Quote the listing word for word from its start through the line containing "The width and height of the screenshot is (800, 600).", including that line.

— start of Extracted material —

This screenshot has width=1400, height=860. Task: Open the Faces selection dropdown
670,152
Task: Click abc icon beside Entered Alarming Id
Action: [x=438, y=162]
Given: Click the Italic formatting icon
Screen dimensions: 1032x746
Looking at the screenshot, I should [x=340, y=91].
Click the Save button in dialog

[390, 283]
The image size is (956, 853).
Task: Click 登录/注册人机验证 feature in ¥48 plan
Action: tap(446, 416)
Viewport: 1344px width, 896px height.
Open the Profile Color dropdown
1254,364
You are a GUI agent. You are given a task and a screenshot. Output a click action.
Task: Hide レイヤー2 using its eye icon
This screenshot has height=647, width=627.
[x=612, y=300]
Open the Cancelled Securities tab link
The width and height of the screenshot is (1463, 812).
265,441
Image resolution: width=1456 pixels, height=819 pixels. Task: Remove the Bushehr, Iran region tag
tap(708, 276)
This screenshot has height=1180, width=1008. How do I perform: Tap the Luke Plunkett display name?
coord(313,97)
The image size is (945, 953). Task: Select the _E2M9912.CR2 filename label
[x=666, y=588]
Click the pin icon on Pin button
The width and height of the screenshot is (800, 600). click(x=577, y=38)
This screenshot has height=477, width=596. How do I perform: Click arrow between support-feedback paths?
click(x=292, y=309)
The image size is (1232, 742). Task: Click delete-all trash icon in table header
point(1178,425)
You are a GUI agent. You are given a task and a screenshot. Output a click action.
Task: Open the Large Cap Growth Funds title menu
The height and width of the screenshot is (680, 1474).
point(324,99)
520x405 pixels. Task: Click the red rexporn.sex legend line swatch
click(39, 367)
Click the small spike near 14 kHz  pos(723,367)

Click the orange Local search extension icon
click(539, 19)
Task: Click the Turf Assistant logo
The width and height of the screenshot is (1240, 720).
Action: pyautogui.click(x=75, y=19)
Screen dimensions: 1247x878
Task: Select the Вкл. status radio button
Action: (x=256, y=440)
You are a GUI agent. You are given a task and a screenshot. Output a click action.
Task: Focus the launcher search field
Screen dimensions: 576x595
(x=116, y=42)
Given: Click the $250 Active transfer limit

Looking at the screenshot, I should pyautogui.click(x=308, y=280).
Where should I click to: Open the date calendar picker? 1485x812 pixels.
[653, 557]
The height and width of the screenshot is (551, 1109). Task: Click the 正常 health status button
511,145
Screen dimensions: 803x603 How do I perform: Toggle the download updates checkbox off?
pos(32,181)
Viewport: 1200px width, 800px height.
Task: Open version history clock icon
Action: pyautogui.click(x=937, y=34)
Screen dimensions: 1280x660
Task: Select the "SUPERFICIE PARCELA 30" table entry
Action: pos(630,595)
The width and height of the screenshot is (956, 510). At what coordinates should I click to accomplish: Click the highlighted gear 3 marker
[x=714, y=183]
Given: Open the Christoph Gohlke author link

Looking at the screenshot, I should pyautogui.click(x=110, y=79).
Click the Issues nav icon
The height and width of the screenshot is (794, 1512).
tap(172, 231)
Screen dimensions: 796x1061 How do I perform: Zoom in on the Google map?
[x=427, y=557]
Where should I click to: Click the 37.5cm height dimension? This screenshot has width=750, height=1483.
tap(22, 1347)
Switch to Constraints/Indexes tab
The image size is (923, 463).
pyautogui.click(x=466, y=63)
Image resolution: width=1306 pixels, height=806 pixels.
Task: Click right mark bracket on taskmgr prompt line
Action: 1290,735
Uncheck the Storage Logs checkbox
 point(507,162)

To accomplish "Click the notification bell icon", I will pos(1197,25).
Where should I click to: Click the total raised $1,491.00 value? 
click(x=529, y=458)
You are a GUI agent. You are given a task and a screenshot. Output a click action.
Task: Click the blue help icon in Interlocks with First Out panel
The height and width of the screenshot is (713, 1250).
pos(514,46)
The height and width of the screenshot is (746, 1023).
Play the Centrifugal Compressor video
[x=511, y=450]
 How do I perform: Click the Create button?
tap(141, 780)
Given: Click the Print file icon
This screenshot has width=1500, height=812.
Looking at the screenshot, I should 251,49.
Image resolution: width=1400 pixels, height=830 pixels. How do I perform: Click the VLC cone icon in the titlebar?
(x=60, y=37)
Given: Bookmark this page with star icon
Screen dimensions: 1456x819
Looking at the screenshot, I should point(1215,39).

— end of Extracted material —

Written solution |
This screenshot has width=1400, height=860. Task: Open the Faces selection dropdown
670,152
Task: Click abc icon beside Entered Alarming Id
Action: [x=438, y=162]
Given: Click the Italic formatting icon
Screen dimensions: 1032x746
Looking at the screenshot, I should [x=340, y=91].
Click the Save button in dialog

[390, 283]
The image size is (956, 853).
Task: Click 登录/注册人机验证 feature in ¥48 plan
Action: tap(446, 416)
Viewport: 1344px width, 896px height.
Open the Profile Color dropdown
1254,364
You are a GUI agent. You are given a task and a screenshot. Output a click action.
Task: Hide レイヤー2 using its eye icon
This screenshot has height=647, width=627.
[x=612, y=300]
Open the Cancelled Securities tab link
The width and height of the screenshot is (1463, 812).
265,441
Image resolution: width=1456 pixels, height=819 pixels. Task: Remove the Bushehr, Iran region tag
tap(708, 276)
This screenshot has height=1180, width=1008. How do I perform: Tap the Luke Plunkett display name?
coord(313,97)
The image size is (945, 953). Task: Select the _E2M9912.CR2 filename label
[x=666, y=588]
Click the pin icon on Pin button
The width and height of the screenshot is (800, 600). click(x=577, y=38)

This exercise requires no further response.